*** Information ***

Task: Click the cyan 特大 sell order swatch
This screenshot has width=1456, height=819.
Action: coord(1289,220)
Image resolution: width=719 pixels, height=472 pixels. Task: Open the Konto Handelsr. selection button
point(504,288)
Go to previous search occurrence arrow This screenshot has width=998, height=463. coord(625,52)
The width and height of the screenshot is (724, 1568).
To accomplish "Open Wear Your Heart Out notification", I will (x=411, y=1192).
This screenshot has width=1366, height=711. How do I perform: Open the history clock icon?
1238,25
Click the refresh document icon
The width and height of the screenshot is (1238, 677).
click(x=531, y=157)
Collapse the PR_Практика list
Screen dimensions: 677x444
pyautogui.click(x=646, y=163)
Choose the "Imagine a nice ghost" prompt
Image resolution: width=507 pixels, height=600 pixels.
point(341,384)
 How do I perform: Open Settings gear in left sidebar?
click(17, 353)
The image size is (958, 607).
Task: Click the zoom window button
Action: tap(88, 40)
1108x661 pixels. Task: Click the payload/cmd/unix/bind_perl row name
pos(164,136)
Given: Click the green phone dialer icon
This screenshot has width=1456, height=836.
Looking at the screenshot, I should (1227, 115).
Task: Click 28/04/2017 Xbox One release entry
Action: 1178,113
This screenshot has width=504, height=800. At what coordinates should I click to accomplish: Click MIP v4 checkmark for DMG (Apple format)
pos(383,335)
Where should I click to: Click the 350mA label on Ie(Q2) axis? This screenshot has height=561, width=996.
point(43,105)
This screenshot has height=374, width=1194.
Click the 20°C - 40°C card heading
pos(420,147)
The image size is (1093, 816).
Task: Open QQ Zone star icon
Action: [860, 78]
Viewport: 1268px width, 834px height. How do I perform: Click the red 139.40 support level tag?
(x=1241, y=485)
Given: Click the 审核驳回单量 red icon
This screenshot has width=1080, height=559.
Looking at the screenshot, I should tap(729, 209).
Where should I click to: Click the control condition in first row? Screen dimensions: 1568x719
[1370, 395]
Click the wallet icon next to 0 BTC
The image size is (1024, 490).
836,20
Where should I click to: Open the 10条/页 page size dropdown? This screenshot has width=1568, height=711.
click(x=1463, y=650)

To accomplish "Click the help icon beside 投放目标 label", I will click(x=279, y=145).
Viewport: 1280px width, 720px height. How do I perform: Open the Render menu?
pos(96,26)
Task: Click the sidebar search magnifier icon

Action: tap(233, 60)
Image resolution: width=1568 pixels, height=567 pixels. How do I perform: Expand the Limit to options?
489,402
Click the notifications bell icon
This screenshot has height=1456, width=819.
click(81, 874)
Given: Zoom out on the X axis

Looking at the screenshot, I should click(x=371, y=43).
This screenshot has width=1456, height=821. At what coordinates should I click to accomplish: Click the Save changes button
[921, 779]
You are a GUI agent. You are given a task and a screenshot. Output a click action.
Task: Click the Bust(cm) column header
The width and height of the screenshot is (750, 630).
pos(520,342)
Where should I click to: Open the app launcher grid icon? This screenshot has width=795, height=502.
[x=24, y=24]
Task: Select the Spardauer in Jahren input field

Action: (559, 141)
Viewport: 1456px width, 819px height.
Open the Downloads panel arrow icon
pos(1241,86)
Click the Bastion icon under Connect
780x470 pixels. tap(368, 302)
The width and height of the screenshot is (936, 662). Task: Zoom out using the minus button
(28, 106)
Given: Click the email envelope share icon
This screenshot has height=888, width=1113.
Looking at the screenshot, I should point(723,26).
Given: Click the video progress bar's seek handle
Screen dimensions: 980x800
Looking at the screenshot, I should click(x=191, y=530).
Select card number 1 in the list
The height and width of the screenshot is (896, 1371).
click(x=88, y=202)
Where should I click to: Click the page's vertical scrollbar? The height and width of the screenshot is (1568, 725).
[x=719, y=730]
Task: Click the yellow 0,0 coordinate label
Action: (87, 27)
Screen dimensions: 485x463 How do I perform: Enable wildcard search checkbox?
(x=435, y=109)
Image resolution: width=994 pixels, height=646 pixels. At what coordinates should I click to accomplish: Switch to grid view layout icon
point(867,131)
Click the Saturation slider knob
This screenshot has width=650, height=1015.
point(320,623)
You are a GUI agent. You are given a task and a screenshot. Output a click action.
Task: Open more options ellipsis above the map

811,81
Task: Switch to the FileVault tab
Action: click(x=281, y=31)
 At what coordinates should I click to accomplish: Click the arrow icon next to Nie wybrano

***

# Task to carry out:
In exact wording, restate the lines of the data above from the first through the one holding "The width and height of the screenshot is (724, 1568).", and stop after that line.

# Result for this task:
Task: Click the cyan 特大 sell order swatch
This screenshot has width=1456, height=819.
Action: coord(1289,220)
Image resolution: width=719 pixels, height=472 pixels. Task: Open the Konto Handelsr. selection button
point(504,288)
Go to previous search occurrence arrow This screenshot has width=998, height=463. coord(625,52)
The width and height of the screenshot is (724, 1568).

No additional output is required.